I had the opportunity to attend a recent online
Summer Academy in strategic nonviolent resistance hosted by the Center for Applied Nonviolent Action and Strategies, or CANVAS. This online academy featured speakers and leaders from several nonviolent liberation movements around the world, and showcased the large diversity of nonviolent tactics being employed by men and women waging struggles for liberation or democracy under difficult and hostile regimes.
The first lecture presented a troubling statistic - namely, the number of formerly democratic regimes which have slid toward authoritarianism in the last ten years. (Yes, the United States is in that list!) That fact motivated the following goals for the Summer Academy:
- Understanding the principles of successful nonviolent movements
- Learning lessons from those movements which fail
The first lecture's host, Srdja Popovic, made a statement that he repeated several times during the workshop:
"There are only two kinds of nonviolent movements: those that are spontaneous, and those that are successful."

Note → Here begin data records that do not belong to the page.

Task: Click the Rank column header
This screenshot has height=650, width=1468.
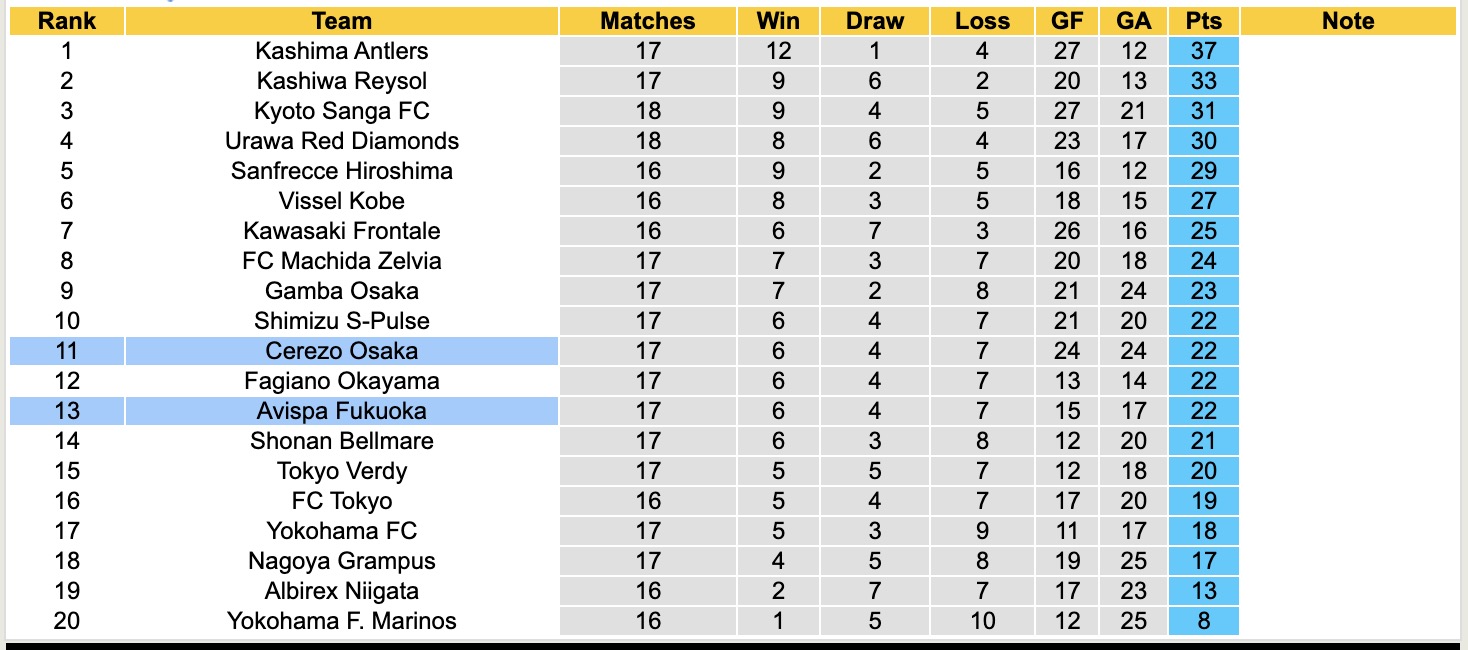Action: (x=67, y=21)
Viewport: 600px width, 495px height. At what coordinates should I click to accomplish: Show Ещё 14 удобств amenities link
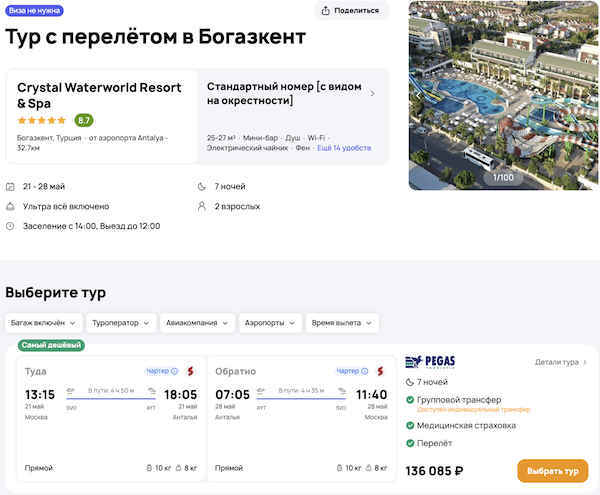343,148
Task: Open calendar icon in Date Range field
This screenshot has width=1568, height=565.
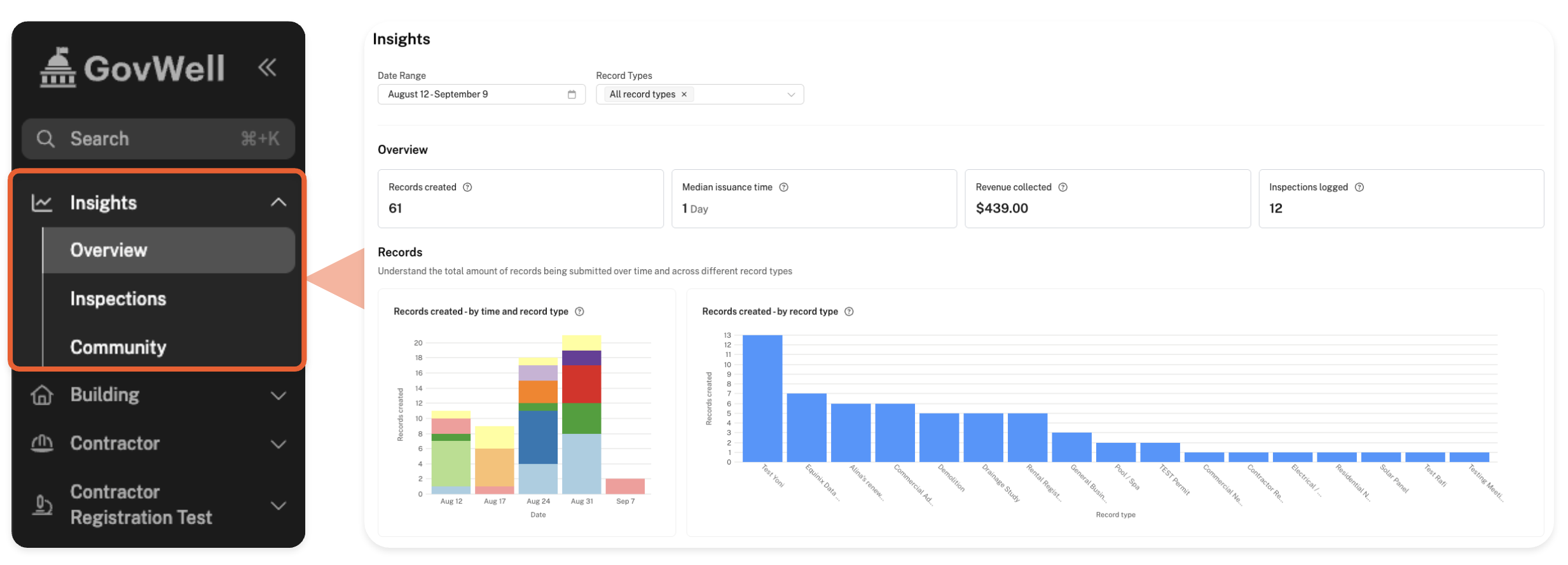Action: pos(572,94)
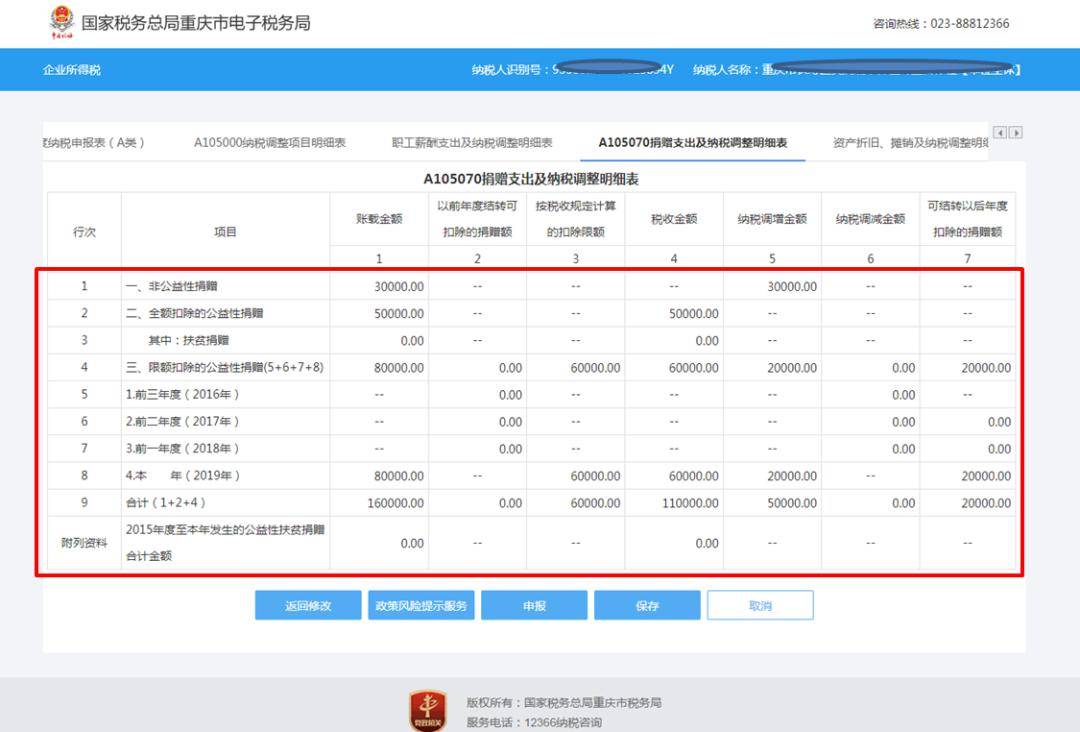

This highlighted the need for careful planning and development of wise strategy as a prerequisite for success. One of the readings that went along with that first lecture was "
How Protests Become Successful Social Movements." Here we could see how, although protest can be an important element of a social movement, it is not enough in itself to guarantee movement success. (Read the article if you want to find the additional required ingredients! Also, note that "leaderless movements" like the Occupy protests are not likely to achieve anything without a means of clearly deciding and stating what their goals are.)
During the first lecture, a movement leader from another country discussed how his organization was opposing his country's authoritarian leadership by highlighting the regime's corruption. Corruption is almost always the soft underbelly of authoritarian regimes, since these regimes are created by strongmen in order that the strongmen may receive all the economic and political benefits of the societies they rule while giving nothing back in return. The spokesman for this movement organization talked about how in many towns and villages in his country, it is hard to get clean water because of burst water delivery pipes which the government has refused to fix until recently. This man's movement organization therefore started printing large, highly visible "burst certificates" (sort of like a "birth certificate" notifying the world of the birth of a water leak) and posting them next to broken water mains in locations which motorists could see. This motivated the government to start fixing their water mains!
The second lecture discussed how social movement organizers are adapting to organizing during the current COVID-19 pandemic. One organizer from Latin America described how her movement organization has provided basic health care education and services like free masks to poor people - showing the role of
parallel institutions in building a successful social movement.
The third lecture was focused on the anti-racism protests that have taken place since the murder of George Floyd by Minneapolis police. We heard from two Black Lives Matter organizers, and we also heard from
Will Dobson, fellow of the National Endowment for Democracy and author of
The Dictator's Learning Curve: Inside the Global Battle for Democracy. Mr. Dobson spoke first, and his assessment of the Black Lives Matter protests was highly positive. He spoke of the large shifts in public awareness and opinion over the last two months as a result of the protests, and he also spoke of how Donald Trump's response to the protests has actually hurt Trump's reelection prospects. However, when the BLM organizers spoke, some of us (myself included) questioned them about whether they had created effective structures for weeding out
violent infiltrators from their protests, whether they had a training program for participants in strategic nonviolent struggle, and whether they had explored
other methods of movement struggle besides mass protest rallies. Their answer was that they have indeed begun to explore these things, and there is a Black minister in Los Angeles who has started doing nonviolent resistance trainings in the style of the
Reverend James Lawson, who conducted similar trainings in the 1960's. (Note that I called them "nonviolent
resistance" trainings -
not just "nonviolence trainings". The word
resistance is always an essential part of the phrase "nonviolent resistance.")
The last lecture was the most unexpectedly interesting, in my opinion. It was titled, "Creative Activism, Dilemma Actions, And The Use of Humor - Hilariously Groundbreaking Tactics." Sophia McLennen of Penn State University was the guest speaker. To provide a bit of background, the OTPOR! movement (of which Srdja Popovic was one of the leaders and original organizers) depended on
the use of humor as a key tactical weapon to de-legitimize Serbian dictator Slobodan Milosevic. It turns out that Sophia and Srdja have done some original research that shows that the use of humor and other
dilemma actions greatly boosts the success rate of resistance struggles. Moreover, dilemma actions and "laughtivism" can be used to de-legitimize the corporate or State-owned media of the oppressor. Laughtivism can be used successfully against Fox News, One America, and other far-Right or White supremacist media, for instance...
An example of a dilemma action: toys protest corruption in Minsk.
Did the cops arrest the toys? How did that make them look?
retrieved from Radio Free Europe on 16 August 2020
I am planning to write a series of posts walking us through a key text on strategic nonviolent resistance. The name of the text is
From Dictatorship to Democracy, by Gene Sharp. Those who want to read ahead can download the print copy of the book
here, or they can download an audio recording of the book
here. Remember this quote from Srdja: "There are only two kinds of nonviolent movements: those that are spontaneous, and those that are successful."